→ **The problem**
Go through the records underneath and count the lines that include the string "footer". Give nothing but the number.
[Dataset Boundary: Start]
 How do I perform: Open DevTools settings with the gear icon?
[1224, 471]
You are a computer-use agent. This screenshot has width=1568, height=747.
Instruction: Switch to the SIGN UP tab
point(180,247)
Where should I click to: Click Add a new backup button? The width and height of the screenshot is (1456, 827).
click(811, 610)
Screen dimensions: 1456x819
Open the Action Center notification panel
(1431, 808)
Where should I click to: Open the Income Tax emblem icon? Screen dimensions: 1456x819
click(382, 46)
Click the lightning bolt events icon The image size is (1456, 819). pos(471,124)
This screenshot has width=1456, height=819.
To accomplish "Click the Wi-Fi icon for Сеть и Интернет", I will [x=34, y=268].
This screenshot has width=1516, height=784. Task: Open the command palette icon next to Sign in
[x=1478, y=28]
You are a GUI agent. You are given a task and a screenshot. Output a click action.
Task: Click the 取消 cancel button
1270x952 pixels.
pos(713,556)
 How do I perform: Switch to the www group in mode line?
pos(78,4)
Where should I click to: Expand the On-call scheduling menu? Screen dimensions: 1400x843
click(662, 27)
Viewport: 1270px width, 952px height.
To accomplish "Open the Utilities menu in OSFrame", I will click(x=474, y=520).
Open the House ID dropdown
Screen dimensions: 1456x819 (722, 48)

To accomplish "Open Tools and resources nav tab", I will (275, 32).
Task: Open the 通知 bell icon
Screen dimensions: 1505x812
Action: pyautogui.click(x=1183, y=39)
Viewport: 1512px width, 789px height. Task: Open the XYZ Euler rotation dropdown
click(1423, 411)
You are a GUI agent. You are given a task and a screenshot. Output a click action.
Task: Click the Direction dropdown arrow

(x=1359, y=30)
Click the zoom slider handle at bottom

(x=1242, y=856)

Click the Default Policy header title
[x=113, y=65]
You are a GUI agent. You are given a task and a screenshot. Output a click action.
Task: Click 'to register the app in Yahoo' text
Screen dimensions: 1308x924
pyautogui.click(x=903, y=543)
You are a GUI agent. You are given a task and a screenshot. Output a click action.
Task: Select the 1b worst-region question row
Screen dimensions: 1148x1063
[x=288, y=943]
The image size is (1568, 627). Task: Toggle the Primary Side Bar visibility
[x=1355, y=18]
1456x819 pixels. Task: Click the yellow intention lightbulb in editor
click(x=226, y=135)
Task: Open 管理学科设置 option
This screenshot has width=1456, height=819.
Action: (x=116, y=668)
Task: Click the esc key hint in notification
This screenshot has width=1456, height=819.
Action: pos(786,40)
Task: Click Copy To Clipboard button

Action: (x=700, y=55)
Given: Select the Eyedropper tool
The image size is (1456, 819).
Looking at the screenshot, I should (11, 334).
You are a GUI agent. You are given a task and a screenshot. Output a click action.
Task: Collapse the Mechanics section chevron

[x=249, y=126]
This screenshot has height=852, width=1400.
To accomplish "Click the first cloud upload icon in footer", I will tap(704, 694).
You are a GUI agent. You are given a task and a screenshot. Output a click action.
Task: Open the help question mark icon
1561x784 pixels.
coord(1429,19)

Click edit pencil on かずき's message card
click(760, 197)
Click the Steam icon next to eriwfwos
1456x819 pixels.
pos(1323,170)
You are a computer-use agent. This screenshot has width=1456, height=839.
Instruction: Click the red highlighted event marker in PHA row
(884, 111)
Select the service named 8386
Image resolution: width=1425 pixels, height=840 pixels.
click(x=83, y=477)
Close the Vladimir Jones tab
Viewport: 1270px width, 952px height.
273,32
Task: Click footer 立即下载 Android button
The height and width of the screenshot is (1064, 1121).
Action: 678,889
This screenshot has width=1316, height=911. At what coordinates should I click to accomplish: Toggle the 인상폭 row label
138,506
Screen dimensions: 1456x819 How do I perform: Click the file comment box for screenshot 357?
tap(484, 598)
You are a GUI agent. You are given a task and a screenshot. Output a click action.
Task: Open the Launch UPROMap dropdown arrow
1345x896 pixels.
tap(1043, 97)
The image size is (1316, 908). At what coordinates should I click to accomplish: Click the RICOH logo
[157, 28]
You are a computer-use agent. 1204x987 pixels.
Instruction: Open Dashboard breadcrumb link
[Dataset Boundary: End]
→ **Output for this task**
2